Wewnątrz, hala okazała się niemal zupełnie pusta, podobnie, jak poprzedni budynek. Niemal, bo znaleźli tam kilka niewielkich części broni, które według zapewnień Sergio, będzie dało się złożyć do kupy. Natchnieni znaleziskiem, przeszukali przylegające do niej pomieszczenia. W jednym z nich, w przewróconym biurku znaleźli broń krótką z pełnym magazynkiem, w drugim naboje do strzelby. Przeszukanie całego kompleksu zajęło im prawie cztery godziny, a zdołali zgromadzić części tylko na dziesięć pistoletów i trzy karabiny. Był to jakiś ich sukces, lecz i tak byli wyraźnie zawiedzeni — liczyli na coś więcej.
- Ostatnia hala — powiedział zmęczonym głosem George, patrząc w stronę wspomnianego budynku.
- Ruszajmy. Chciałbym się stąd, jak najszybciej wydostać — rzekł hydrolog, bez zwłoki ruszając w tamtym kierunku.

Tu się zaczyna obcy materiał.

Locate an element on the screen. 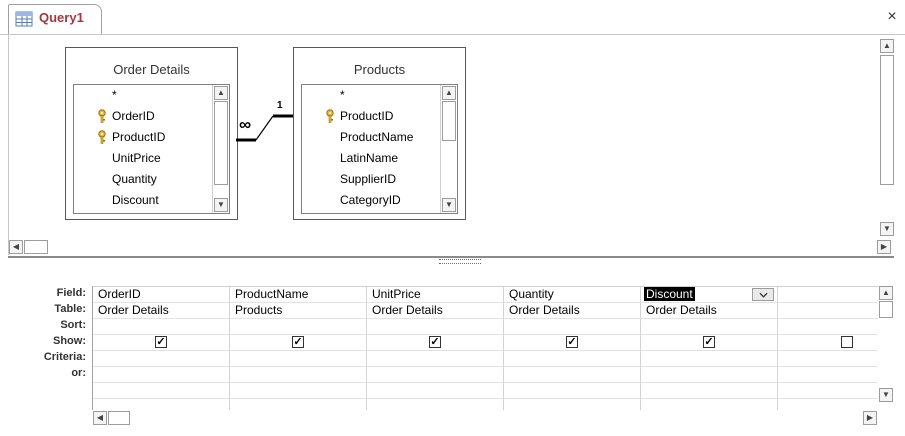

Pozostała dwójka przytaknęła mu chętnie i w ponurym milczeniu podążyła czym prędzej za nim. Po wejściu do środka natychmiast uderzył w nich zaduch i ciepłota pomieszczenia, a następnie oczom ich ukazał się rozłoży na ziemi pomiędzy potężnymi maszynami czyjś barłóg, w którym spał jakiś starszy mężczyzna. Nie zbudził się nawet wtedy, gdy trzasnęły zamykane za nimi drzwi.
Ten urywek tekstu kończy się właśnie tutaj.